NASHVILLE, Tenn. — Gov. Bill Lee’s school voucher plan is expected to cost $125 million spread over five years, based on details released Thursday, a significant jump from what the Republican had said earlier this month.
The new price tag for Lee’s highly-anticipated school choice initiative, which would let more parents use state funds to pay for their children’s private education, was released by the governor’s office.
According to a draft of the bill, parents of students in certain low-income school districts could receive $7,300 in state funds for education savings accounts to pay for approved expenses. Families must be Tennessee residents with incomes below the federal poverty threshold to qualify for an eligible for free or reduced-price lunch.
Enrollment would be limited to 5,000 students in school year 2021-2022. The cap would increase by 2,500 students if the enrollment maximum is met in the following year and 10,000 students during the third year.
However, the plan’s total cost has remained unclear.
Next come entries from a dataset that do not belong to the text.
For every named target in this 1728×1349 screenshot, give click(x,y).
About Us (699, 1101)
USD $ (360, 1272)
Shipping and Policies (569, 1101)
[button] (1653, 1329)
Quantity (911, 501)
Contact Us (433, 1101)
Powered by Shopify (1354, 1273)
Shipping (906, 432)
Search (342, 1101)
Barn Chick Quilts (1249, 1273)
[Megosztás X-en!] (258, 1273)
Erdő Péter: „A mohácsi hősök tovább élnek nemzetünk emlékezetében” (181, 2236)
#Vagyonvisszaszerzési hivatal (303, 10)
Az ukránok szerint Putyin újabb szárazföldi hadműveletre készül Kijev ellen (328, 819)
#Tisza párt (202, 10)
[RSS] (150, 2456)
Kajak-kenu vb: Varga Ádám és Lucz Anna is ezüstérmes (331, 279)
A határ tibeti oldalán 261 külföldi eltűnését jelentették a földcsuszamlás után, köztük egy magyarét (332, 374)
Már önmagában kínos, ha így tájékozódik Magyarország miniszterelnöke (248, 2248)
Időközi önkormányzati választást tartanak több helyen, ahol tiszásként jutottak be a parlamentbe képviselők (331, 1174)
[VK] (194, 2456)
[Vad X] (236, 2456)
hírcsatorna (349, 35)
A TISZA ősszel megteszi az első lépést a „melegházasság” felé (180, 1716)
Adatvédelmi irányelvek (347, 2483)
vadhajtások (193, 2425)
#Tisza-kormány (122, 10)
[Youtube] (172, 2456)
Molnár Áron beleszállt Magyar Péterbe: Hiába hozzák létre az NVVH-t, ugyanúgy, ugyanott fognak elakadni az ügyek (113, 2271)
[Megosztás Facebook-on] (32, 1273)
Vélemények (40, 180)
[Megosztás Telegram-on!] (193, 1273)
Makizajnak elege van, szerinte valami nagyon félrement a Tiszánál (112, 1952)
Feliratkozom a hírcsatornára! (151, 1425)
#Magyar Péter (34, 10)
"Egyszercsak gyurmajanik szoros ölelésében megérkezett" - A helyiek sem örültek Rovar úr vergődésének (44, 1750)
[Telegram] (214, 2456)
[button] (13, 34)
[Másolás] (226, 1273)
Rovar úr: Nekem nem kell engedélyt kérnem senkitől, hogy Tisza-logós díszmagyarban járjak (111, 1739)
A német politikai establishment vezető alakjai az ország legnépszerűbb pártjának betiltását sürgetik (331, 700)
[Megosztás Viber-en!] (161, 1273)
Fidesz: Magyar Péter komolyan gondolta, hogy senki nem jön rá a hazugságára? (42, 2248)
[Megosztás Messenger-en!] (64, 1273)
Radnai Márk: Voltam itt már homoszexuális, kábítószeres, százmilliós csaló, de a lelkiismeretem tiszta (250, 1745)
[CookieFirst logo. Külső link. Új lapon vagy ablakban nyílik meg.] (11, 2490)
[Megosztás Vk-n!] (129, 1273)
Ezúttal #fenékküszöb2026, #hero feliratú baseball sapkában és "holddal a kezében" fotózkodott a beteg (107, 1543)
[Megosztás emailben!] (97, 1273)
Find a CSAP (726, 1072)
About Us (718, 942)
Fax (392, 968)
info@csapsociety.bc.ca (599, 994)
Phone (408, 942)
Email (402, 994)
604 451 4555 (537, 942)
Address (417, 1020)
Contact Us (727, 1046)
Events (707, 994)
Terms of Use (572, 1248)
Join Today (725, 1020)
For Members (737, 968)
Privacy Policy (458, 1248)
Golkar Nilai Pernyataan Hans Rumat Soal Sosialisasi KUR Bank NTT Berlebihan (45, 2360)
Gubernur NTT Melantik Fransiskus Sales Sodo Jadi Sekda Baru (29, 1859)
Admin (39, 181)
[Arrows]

And based on the numbers released Thursday, the total appears to have the potential to exceed $125 million.
During Lee’s first State of the State address to lawmakers, the governor said the program could cost at least $25 million as an “investment” for the first year of implementation, but officials have since said that number could be expanded to $125 million over the next five years depending on student participation.
This would allow $25 million per year for the voucher program. Yet if 5,000 students enroll during the first year — the maximum amount stated in the bill — that would cost $36.5 million to give each one $7,300.
Lee officials argue they don’t expect the program to hit that cap initially, but the governor is ready to commit more state money should enrollment exceed projections.
Education savings accounts are the latest offshoot of traditional school voucher programs after previous proposals stalled in the Republican-dominated Statehouse because of skeptical lawmakers uneasy about possibly taking away funding from public schools.
A large concern has been avoiding potential fraud and waste of families using the savings accounts for non-approved expenses. Lee’s response to that is to suspend or terminate schools that fail to properly comply with the program, as well as suspend or terminate participating students if the Department of Education finds that their families abuse the savings accounts.
Currently, five states allow some sort of ESA: Arizona, Florida, Mississippi, Tennessee and North Carolina. The Nevada Supreme Court struck down its state’s law after ruling that the funding mechanism was unconstitutional.
In Tennessee, the existing program is fairly small. Parents of students with certain disabilities can withdraw their children from public school and then receive up to $6,000 to pay for private educational services.